Enzo Namias - Born in Monticelli d'Ongina, Piacenza province, on 3rd August 1902, Italian nationality, he lived in Milan, via Gran Sasso 5, and worked as employee. He was arrested in Monza on 16th April 1944 and imprisoned in San Vittorre, Milan. On 14th May he was sent to Fossoli camp.
He was deported from Fossoli camp on 16th May 1944 and on 23rd May he arrived at Auschwitz together with other 581 Jewish deportees, packed in livestock vans; the convoy took a very long time from Fossoli to Auschwitz. Enzo Namias probably passed the selection, since his death can be traced after 16th October 1944 in an unknown place.

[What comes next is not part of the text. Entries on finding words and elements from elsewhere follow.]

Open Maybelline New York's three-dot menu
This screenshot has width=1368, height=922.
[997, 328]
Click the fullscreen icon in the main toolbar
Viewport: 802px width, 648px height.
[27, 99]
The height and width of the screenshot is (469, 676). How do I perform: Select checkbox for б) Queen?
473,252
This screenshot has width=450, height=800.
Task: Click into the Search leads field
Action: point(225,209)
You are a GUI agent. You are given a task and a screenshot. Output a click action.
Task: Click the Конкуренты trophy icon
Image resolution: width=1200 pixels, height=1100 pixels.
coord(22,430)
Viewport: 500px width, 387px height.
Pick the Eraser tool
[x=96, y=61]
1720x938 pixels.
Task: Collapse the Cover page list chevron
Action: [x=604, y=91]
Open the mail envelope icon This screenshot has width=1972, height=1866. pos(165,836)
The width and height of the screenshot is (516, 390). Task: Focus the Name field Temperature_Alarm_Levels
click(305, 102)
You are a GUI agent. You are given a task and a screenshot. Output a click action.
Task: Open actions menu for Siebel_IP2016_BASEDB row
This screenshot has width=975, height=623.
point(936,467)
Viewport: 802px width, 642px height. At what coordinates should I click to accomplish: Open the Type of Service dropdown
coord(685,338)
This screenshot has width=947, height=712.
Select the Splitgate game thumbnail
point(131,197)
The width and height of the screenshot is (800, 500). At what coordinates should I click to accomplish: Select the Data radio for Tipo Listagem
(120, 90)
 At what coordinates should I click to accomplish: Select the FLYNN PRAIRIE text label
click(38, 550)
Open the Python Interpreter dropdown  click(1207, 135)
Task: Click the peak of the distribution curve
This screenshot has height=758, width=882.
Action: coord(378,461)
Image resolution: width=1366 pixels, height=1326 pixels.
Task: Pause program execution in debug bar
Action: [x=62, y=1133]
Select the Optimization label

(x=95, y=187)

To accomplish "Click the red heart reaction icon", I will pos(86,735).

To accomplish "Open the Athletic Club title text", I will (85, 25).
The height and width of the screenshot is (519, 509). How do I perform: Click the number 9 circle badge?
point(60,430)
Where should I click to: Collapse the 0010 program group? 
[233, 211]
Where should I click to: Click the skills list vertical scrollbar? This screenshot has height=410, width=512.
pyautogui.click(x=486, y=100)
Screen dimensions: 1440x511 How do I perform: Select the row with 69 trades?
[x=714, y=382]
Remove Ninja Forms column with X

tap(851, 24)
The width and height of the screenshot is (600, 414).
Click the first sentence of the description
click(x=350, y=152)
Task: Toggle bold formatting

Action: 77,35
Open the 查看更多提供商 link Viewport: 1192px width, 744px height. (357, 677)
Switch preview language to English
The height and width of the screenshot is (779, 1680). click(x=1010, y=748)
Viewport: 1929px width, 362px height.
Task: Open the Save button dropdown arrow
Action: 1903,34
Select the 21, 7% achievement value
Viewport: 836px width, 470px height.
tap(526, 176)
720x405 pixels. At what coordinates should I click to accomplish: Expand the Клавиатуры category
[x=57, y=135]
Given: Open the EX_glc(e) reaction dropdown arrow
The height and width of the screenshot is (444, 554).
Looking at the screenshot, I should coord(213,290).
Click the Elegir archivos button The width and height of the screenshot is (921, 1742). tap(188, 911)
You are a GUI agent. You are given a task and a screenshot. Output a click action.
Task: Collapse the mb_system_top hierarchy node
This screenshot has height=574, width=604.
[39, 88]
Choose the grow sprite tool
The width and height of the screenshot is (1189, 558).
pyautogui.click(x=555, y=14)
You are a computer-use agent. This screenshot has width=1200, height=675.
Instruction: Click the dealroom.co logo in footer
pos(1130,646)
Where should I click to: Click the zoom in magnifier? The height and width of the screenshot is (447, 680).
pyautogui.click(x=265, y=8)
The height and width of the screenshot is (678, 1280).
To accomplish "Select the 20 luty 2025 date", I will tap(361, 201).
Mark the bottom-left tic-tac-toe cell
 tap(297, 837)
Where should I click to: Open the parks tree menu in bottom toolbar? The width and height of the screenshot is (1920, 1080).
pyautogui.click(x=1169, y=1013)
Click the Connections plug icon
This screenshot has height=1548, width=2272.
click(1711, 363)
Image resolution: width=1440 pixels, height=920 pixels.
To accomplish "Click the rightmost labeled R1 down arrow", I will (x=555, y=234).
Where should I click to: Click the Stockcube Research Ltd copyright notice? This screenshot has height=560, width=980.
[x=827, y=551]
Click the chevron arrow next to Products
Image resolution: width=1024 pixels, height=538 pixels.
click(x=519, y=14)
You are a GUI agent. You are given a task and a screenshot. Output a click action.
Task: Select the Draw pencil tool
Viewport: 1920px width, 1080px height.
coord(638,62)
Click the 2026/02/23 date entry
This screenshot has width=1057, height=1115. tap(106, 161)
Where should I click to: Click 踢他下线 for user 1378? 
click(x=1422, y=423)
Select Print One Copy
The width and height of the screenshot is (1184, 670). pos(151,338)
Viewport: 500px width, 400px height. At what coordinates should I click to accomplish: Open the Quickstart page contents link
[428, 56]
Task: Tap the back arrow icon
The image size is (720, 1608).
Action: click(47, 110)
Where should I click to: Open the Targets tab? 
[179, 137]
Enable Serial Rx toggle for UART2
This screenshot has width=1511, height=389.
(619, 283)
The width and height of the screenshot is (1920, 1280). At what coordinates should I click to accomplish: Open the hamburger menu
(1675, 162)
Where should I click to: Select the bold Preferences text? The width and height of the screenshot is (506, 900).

Dorotea Pisetzky - Born in Milan on 1st January 1892, she was married with architect Fausto Dario Luzzati, a disabled Infantry captain who had been awarded a medal for military valour in the First World War. Forty days after their wedding, she was left a widow. Her son Dario was born eight months later, on 23rd June 1919. When the racial laws were enforced, Dario left Italy for France, where he took a degree in agriculture and on 25th December 1942 he joined the Foreign Legion and fought in the "1st Cavalry Regiment of the Foreign Legion, Morocco troops, Fez division". Dorotea Pisetzky lived in Milan, piazza Castello 19 and belonged to the Israeli Community of Milan; she had obtained the discrimination label according to the racial laws. Even though she was 52 year old only, she had had serious health problems for a long time and this is why she lived with her brother Ruggero and had a resident maid who helped and assisted her. When her health conditions worsened, she was admitted to Villa dei Tigli nursing home, in Monza, via Amati 111. Here she was arrested on 5th February 1945 by the SS stationing in Monza and she was imprisoned in San Vittore, Milan and then transferred to Bolzano.
Like Elda Gutenberg, Dorotea Pisetzky was isolated in the punishment cells where she died on 28th March 1945 because of the tortures she underwent. After the end of the war, her body was exhumed and buried in Cimitero Monumentale in Milano in the Israeli section.